Since pages are swapped out to disk, and disk I/O is costly, addressing large amounts of memory will still be extremely expensive. Hence it is important to keep related pages close together in swap space so they can be swapped in together from disk.
Each swap area is divided into page sized slots on disk (i.e. 4KB bytes on x86). The first slot is reserved for information about the swap area.
When pages get swapped out, Linux uses the PTE to store info in order to locate the page on disk when it needs to be swapped back in.
Linux can have up to 32 possible swap areas (each a separate file or partition). The metadata for each swap area/device is a struct protected by spinlocks for concurrent access. Spinlocks are locks that require the thread waiting for the lock to constantly check whether it is available, leading to busy waiting and "spinning" (aka checking the lock) which wastes CPU cycles.

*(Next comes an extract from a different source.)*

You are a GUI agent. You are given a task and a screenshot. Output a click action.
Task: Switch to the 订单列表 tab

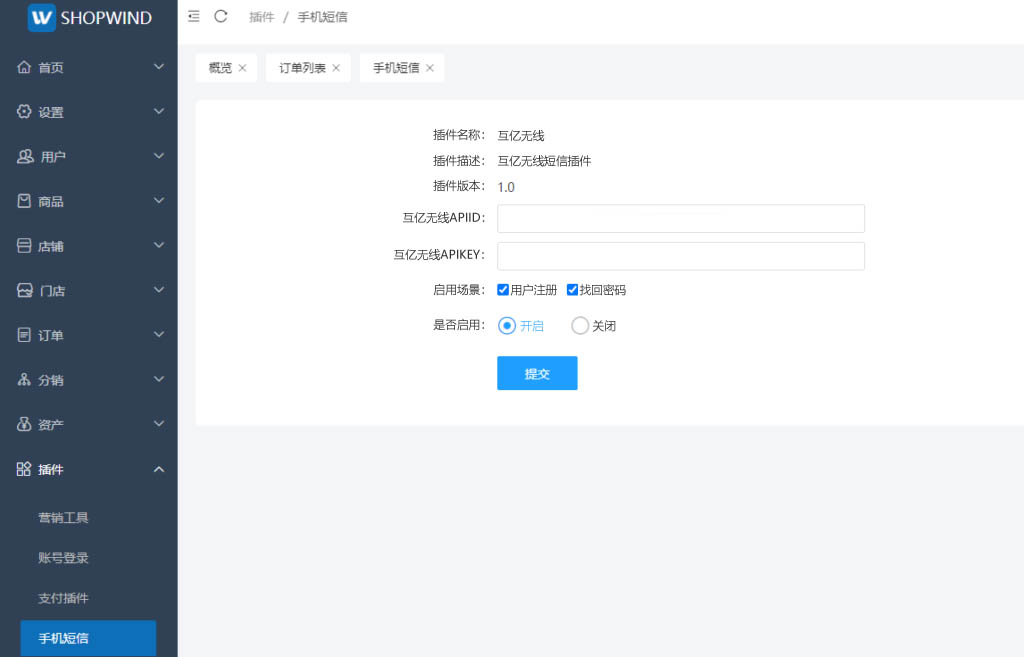[x=302, y=68]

Why do OS kernels use spinlocks?
While spinlocks waste CPU utilization for long blocking tasks, they are great for protecting small critical sections with low wait times. They are efficient without busy waiting because they have low context switching costs, which makes them perfect for the OS kernel. In the case of the swap device metadata, the protected critical section is short and contention is low, so spinlocks are used.
tmpfs Filesystem
TMPFS is a temporary file system with all of its files in virtual memory. Hence all of the files are put on RAM (volatile storage) for speedy access, and no data persists on a hard drive. If a tmpfs instance is unmounted, all of the data is lost.
glibc 2.2 and above expects tmpfs mounted at /dev/shm for POSIX shared memory.
GPFS Filesystem
The GPFS known as General Parallel File System is developed by IBM and used in many HPC environments (e.g. Argonne uses GPFS filesystem). The GPFS is a parallel filesystem that provides high throughput access to data from multiple nodes.
A common alternative to GPFS is Lustre, another parallel filesystem among HPC environments.